Yes, as[T] is lazy as any transformation is, but in terms of data
processing not schema. You seem to imply the as[T] is lazy in terms of
the schema, where I do no know of any other transformation that behaves
like this.
Your proposed solution works, because the map transformation returns the
right schema, though it is also a lazy transformation. The as[T] should
behave like this too.
The map transformation is a quick fix in terms of code length, but it
materializes the data as instances of T, which introduces a prohibitive
deserialization / serialization round trip for no good reason:
I think returning the right schema does not need to touch any data and
should be as lightweight as a projection.
Enrico
Am 07.01.20 um 10:13 schrieb Wenchen Fan:
I think it's simply because as[T] is lazy. You will see the right
schema if you do `df.as <http://df.as>[T].map(identity)`.

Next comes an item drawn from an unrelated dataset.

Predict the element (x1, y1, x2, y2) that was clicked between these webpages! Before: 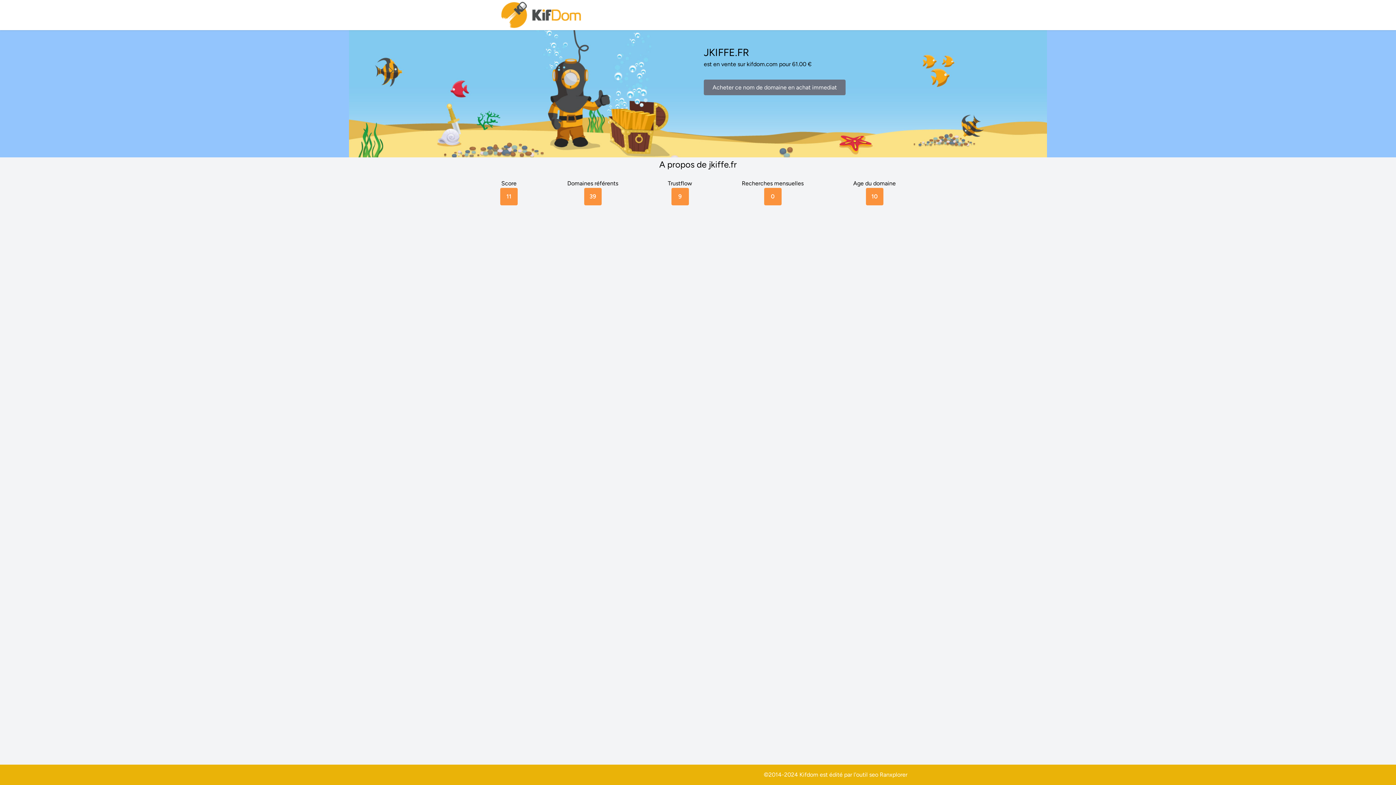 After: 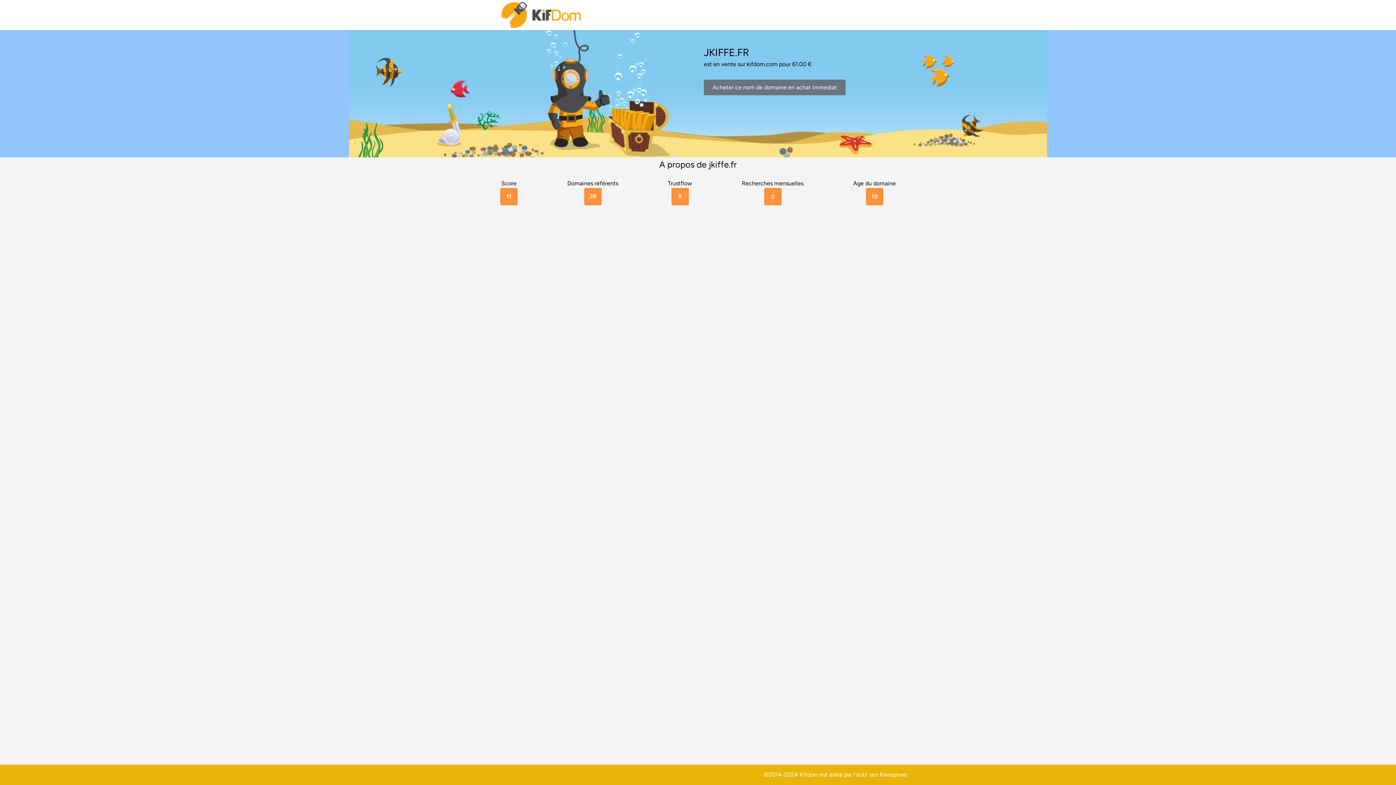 Action: label: Ranxplorer bbox: (880, 771, 907, 778)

On Tue, Jan 7, 2020 at 4:42 PM Enrico Minack <m...@enrico.minack.dev
<mailto:m...@enrico.minack.dev>> wrote:
Hi Devs,
I'd like to propose a stricter version of as[T]. Given the
interface def as[T](): Dataset[T], it is counter-intuitive that
the schema of the returned Dataset[T] is not agnostic to the
schema of the originating Dataset. The schema should always be
derived only from T.
I am proposing a stricter version so that user code does not need
to pair an .as[T] with a select(schemaOfT.fields.map(col(_.name)):
_*) whenever your code expects Dataset[T] to really contain only
columns of T.
https://github.com/apache/spark/pull/26969
Regards,
Enrico